5 mai 2011

Notre vie syndicale

Organisation du système scolaire et évaluation des expérimentations :

Organisation du système scolaire et évaluation des expérimentations :

Pour que l’école soit juste et efficace, il faut de la cohérence, et non de la concurrence !

La Mission commune d’information du Sénat sur l’organisation territoriale du système scolaire et sur l’évaluation des expérimentations en matière scolaire effectue un déplacement à Marseille le jeudi 5 mai 2011. Le SNES saisit cette occasion pour rappeler que derrière des formules séduisantes comme l’autonomie et l’expérimentation se cache une politique scolaire régressive.

Les politiques éducatives actuelles tendent à présupposer que c’est la mise en concurrence qui est la garantie de l’efficacité du système éducatif.

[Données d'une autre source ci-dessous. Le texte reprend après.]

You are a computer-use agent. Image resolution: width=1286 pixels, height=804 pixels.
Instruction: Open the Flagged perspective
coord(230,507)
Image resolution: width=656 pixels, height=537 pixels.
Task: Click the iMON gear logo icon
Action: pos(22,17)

La suppression de la carte scolaire est en train de transformer le maillage territorial des établissements scolaire en un grand marché dont les familles les plus démunies et les élèves les plus fragiles sont les grands perdants.

Les « expérimentations » sont bien trop souvent l’habillage séduisant des tentatives pour compenser la pénurie de moyens d’enseignement, les diminutions des horaires pour les élèves, pour masquer la politique de suppression de postes.

Elles conduisent à déroger toujours plus aux cadres nationaux en mettant en péril l’égalité de l’offre éducative sur le territoire.

Les logiques locales qui prévalent dans les politiques actuelles, notamment dans l’abandon toujours plus grand du cadrage national des horaires, des dédoublements, dans l’usage « autonome » d’une part importante des moyens, viennent renforcer encore la mise en concurrence des établissements.

Les inégalités les plus marquées se sont développées depuis 2000 dans les espaces urbains où la concurrence entre établissements est la plus forte.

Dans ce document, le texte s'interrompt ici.